··· EXTRACTED DATA

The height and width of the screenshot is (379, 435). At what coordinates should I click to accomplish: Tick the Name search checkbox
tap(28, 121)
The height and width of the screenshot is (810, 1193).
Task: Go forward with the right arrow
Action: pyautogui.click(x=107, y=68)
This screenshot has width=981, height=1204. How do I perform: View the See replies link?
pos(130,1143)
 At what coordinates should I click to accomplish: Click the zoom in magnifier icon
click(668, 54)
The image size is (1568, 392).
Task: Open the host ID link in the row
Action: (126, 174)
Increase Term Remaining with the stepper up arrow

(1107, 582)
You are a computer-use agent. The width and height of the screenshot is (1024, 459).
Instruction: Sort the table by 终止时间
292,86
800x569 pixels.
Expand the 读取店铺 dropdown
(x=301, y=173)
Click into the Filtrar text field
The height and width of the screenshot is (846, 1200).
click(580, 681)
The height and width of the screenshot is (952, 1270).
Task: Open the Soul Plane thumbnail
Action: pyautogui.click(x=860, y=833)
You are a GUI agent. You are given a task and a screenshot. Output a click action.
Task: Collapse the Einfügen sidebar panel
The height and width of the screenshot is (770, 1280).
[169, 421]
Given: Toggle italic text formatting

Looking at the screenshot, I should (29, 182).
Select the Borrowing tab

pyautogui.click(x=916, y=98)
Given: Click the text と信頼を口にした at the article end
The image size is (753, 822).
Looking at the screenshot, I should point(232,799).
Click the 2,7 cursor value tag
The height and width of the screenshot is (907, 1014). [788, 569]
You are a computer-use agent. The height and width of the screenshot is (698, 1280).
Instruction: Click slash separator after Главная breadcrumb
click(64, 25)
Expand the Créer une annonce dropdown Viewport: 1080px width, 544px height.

······

Reproduce the lines above without any alteration.

COMPLETE RESPONSE>
The height and width of the screenshot is (379, 435). At what coordinates should I click to accomplish: Tick the Name search checkbox
tap(28, 121)
The height and width of the screenshot is (810, 1193).
Task: Go forward with the right arrow
Action: pyautogui.click(x=107, y=68)
This screenshot has width=981, height=1204. How do I perform: View the See replies link?
pos(130,1143)
 At what coordinates should I click to accomplish: Click the zoom in magnifier icon
click(668, 54)
The image size is (1568, 392).
Task: Open the host ID link in the row
Action: (126, 174)
Increase Term Remaining with the stepper up arrow

(1107, 582)
You are a computer-use agent. The width and height of the screenshot is (1024, 459).
Instruction: Sort the table by 终止时间
292,86
800x569 pixels.
Expand the 读取店铺 dropdown
(x=301, y=173)
Click into the Filtrar text field
The height and width of the screenshot is (846, 1200).
click(580, 681)
The height and width of the screenshot is (952, 1270).
Task: Open the Soul Plane thumbnail
Action: pyautogui.click(x=860, y=833)
You are a GUI agent. You are given a task and a screenshot. Output a click action.
Task: Collapse the Einfügen sidebar panel
The height and width of the screenshot is (770, 1280).
[169, 421]
Given: Toggle italic text formatting

Looking at the screenshot, I should (29, 182).
Select the Borrowing tab

pyautogui.click(x=916, y=98)
Given: Click the text と信頼を口にした at the article end
The image size is (753, 822).
Looking at the screenshot, I should point(232,799).
Click the 2,7 cursor value tag
The height and width of the screenshot is (907, 1014). [788, 569]
You are a computer-use agent. The height and width of the screenshot is (698, 1280).
Instruction: Click slash separator after Главная breadcrumb
click(64, 25)
Expand the Créer une annonce dropdown Viewport: 1080px width, 544px height.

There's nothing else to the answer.